■ Excerpted passage ■
──────────────────────────────
While many of my blogging predecessors have begun their final blog posts quantitatively, this wasn’t something I wanted to do. I’d never been to Europe before this semester, and I don’t anticipate being able to do so again until at least after I graduate, so for me, studying abroad at GTL was a novel experience in every sense. Encapsulating all the emotions, discoveries, and revelations I had over the past couple weeks is already hard to do with words, much less reduced down to numbers. That being said, I get it now; it’s impossible not to think of my experience at least in part with numbers, just because of the sheer magnitude of it all. In a mere ten weeks, I went from never having set foot on the continent of Europe before to having traveled in eight new countries and passed through several more. Crazy! I still have trouble wrapping my head around that thought, but I feel super blessed to have had the opportunity to do so.
It’s funny that I visited so many new countries and cities, because I began the semester telling myself that I didn’t want to approach the Georgia Tech-Lorraine experience with the intent of simply seeing as many places as possible. As weird as this sounds, I really like getting to know cities. Like people, you discover that they all have such unique aspects that make them special, so I decided to make it my goal to see the places I visited, be they nearby Metz or faraway Vienna (where I unfortunately did not make it this semester) as fully as possible. Then again, it had also been my plan to spend roughly the first half of the semester traveling around Europe with my Eurail pass and the second half staying relatively nearby, visiting the cities in France and gallivanting across the Loire Valley; I just never got the chance to do the latter.
──────────────────────────────
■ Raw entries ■

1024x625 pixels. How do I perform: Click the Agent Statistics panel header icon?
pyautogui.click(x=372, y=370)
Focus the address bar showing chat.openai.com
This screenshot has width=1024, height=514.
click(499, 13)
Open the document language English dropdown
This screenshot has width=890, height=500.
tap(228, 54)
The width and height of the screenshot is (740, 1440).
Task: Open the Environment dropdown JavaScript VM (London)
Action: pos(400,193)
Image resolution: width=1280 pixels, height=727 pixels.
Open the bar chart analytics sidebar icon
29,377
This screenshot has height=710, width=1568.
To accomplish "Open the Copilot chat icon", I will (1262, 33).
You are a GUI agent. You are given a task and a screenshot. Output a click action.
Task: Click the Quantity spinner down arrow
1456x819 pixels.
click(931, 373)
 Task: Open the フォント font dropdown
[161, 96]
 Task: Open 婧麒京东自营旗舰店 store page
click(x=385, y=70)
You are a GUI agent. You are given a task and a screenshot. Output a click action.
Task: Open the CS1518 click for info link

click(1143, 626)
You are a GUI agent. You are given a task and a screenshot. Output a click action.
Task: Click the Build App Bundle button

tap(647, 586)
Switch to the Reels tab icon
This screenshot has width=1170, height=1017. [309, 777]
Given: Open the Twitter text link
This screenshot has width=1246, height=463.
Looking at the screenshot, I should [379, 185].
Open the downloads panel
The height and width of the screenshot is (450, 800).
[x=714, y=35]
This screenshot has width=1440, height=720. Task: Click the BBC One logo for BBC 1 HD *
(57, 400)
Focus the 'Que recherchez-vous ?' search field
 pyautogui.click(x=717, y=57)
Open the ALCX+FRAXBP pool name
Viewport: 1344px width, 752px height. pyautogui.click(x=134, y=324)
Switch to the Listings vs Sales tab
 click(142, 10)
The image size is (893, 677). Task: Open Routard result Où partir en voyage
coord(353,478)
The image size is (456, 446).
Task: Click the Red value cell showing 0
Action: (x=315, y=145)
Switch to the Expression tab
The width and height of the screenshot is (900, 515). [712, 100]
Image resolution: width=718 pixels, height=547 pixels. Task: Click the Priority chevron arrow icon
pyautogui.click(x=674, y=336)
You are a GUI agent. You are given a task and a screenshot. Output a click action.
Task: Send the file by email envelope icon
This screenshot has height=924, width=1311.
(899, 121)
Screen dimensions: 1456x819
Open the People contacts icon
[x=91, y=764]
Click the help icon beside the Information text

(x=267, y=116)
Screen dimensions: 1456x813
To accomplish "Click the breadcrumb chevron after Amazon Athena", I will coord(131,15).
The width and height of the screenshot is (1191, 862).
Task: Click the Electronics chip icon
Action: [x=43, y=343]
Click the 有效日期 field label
──────────────────────────────
■ What needs to be done ■
According to the study-abroad blog post, in how many new countries did the writer travel during the ten weeks? None of the entries are needed here.

■ Complete response ■
Eight new countries.